ENUNCIADO:
Pasa a una lista JSON de cadenas las líneas que van desde la que contiene "Click the Google" hasta la que contiene "point(199,310)", ambas incluidas, con una cadena por línea y sin las líneas en blanco.

DATOS PROPORCIONADOS:
------------------------

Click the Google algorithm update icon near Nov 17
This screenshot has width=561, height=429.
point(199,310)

------------------------

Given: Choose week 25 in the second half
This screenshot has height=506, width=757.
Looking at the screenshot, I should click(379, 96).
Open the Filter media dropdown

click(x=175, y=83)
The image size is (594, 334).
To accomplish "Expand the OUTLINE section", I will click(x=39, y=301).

------------------------

RESPUESTA COMPLETA:
[
  "Click the Google algorithm update icon near Nov 17",
  "This screenshot has width=561, height=429.",
  "point(199,310)"
]